Awwww, at least she won't do it again.


----------



## its.alice (Jun 15, 2011)

Time Bandit said:


> On a slightly funny note, my boyfriend was cooking in the kitchen earlier, and Alice was with him. He opened the drawer with the foil, baggies, and cling wrap (yes the very same one Alice got herself wedged in), and she *ran *like heck out of the kitchen and hid under the TV stand. I think she's learned her lesson about exploring crawl spaces. :roll:



oh goodness this made me giggle. The cats stopped to stare at me like i was nuts.


----------



## Time Bandit (Aug 17, 2010)

its.alice said:


> oh goodness this made me giggle. The cats stopped to stare at me like i was nuts.


Haha!  Maybe this will make you laugh even more...

This morning after breakfast, Alice was batting at the offending drawer with her paw. She didn't go near the crawl space, or try to open the drawer, she just hit it a few times, gave it a good stare-down, and stalked off! I just burst out laughing...and unintentionally woke up my boyfriend in the process. XD Man, I love cats...such entertainment, even when they aren't trying to be.


----------



## MowMow (Nov 6, 2010)

You should build her one of these: DIY Inspiration: Designer Drawers for Kitty|moderncat :: cat products, cat toys, cat furniture, and more…all with modern style


----------



## Luxxa (Apr 7, 2011)

Time Bandit said:


> Haha!  Maybe this will make you laugh even more...
> 
> This morning after breakfast, Alice was batting at the offending drawer with her paw. She didn't go near the crawl space, or try to open the drawer, she just hit it a few times, gave it a good stare-down, and stalked off! I just burst out laughing...and unintentionally woke up my boyfriend in the process. XD Man, I love cats...such entertainment, even when they aren't trying to be.

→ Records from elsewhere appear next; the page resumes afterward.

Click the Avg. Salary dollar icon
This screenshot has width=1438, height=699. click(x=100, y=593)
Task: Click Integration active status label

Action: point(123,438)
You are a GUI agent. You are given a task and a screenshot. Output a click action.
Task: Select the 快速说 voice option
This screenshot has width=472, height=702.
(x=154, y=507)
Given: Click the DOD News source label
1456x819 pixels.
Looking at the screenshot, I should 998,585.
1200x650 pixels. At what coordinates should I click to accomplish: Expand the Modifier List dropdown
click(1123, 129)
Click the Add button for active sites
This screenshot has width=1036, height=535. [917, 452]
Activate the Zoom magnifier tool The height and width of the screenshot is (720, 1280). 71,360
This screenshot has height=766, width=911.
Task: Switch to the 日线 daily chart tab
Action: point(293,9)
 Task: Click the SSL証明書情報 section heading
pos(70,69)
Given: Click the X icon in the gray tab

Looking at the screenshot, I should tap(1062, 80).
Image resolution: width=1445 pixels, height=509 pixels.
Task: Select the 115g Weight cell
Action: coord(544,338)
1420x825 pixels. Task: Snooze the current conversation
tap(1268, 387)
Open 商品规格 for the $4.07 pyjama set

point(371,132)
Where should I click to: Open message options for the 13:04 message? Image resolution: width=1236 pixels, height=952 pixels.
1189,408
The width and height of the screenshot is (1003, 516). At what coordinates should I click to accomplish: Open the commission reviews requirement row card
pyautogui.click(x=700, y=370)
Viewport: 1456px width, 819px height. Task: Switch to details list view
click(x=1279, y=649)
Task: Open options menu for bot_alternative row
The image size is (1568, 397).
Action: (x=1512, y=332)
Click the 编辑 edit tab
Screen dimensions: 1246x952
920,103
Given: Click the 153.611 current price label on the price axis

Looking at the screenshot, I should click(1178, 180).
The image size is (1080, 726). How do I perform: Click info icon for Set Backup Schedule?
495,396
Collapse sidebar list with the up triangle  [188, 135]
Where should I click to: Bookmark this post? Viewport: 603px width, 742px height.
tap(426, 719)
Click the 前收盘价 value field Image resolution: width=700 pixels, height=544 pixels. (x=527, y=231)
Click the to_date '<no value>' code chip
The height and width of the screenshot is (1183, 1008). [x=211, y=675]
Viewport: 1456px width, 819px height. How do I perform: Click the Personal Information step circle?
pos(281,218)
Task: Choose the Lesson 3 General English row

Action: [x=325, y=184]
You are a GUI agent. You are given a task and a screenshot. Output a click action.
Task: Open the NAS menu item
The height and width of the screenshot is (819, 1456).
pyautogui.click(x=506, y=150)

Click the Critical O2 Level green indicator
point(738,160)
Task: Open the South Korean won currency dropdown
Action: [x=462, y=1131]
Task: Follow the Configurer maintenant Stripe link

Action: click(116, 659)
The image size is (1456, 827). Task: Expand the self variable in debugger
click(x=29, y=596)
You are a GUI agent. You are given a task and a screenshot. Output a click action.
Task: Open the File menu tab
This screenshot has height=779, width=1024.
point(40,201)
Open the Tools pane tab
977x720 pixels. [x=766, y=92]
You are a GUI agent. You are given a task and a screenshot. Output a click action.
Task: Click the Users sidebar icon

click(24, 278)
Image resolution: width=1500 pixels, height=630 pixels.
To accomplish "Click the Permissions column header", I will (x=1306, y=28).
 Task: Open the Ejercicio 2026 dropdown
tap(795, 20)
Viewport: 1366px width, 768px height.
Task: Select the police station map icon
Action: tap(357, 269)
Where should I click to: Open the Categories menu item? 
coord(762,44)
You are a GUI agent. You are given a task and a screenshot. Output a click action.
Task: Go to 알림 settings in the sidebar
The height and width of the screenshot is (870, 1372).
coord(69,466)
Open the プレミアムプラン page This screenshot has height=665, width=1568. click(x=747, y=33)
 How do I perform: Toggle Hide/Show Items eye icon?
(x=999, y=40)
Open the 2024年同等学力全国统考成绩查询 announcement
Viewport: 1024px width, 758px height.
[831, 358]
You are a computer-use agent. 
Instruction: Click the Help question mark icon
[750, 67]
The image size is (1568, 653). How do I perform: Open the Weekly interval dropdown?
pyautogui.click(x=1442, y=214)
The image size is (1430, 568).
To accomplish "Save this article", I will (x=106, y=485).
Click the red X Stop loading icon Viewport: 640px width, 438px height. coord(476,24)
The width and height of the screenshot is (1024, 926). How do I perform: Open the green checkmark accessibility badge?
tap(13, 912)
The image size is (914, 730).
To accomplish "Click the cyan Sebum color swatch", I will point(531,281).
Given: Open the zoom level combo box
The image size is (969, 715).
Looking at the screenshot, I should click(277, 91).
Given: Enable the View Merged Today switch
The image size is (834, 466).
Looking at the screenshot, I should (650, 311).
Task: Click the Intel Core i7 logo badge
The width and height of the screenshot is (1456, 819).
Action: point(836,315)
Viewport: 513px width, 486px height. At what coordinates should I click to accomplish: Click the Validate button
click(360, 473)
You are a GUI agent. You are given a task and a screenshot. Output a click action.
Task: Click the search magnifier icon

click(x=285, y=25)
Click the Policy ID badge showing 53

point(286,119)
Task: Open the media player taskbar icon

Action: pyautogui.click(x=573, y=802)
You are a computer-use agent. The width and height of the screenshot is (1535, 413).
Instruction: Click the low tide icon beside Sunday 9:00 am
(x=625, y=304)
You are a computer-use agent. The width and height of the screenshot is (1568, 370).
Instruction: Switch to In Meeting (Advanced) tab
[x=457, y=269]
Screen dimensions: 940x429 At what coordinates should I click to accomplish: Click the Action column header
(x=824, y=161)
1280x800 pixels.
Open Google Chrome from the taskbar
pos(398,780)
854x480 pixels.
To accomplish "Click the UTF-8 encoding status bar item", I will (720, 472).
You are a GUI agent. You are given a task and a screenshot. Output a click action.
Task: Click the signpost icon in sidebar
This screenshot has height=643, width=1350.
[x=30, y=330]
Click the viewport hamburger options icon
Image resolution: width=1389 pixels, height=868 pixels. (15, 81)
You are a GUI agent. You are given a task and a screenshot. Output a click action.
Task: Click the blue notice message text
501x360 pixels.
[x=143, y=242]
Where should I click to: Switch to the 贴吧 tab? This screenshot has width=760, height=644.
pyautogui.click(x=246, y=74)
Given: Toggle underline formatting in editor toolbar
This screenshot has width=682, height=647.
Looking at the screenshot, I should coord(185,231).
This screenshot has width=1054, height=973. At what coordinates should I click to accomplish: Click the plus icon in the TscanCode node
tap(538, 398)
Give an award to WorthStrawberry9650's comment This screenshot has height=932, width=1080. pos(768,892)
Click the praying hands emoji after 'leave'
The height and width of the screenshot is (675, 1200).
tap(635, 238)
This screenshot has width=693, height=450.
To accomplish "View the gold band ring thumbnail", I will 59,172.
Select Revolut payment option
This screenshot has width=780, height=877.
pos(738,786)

Oh how I love a good paw batting.

As ineffective as it may appear to us humans, cats continue to believe it's the only successful way to deal with mildly threatening objects. 
They have conviction, and I can appreciate that.


----------



## BotanyBlack (Apr 6, 2011)

MowMow said:


> You should build her one of these: DIY Inspiration: Designer Drawers for Kitty|moderncat :: cat products, cat toys, cat furniture, and more…all with modern style


Woa.. I need a nail gun fast... i so want to build this.. that and a suitcase catbed..


----------



## Time Bandit (Aug 17, 2010)

MowMow said:


> You should build her one of these: DIY Inspiration: Designer Drawers for Kitty|moderncat :: cat products, cat toys, cat furniture, and more…all with modern style


That is really cool.  But I think Alice's drawer adventuring days are over...she hasn't even been messing with the cupboards lately, and that was like a daily occurrence to go exploring in those.


----------



## Luvkitties (Jan 22, 2009)

It must have been so funny to see her batting at the drawer!!! 

Cats really do silly things sometimes!


----------



## OwnedByIsis (Jun 21, 2011)

Woo poor Alice! I can just imagine her reaction to being stuck in there.

I love her little face. So expressive and so sweet!


----------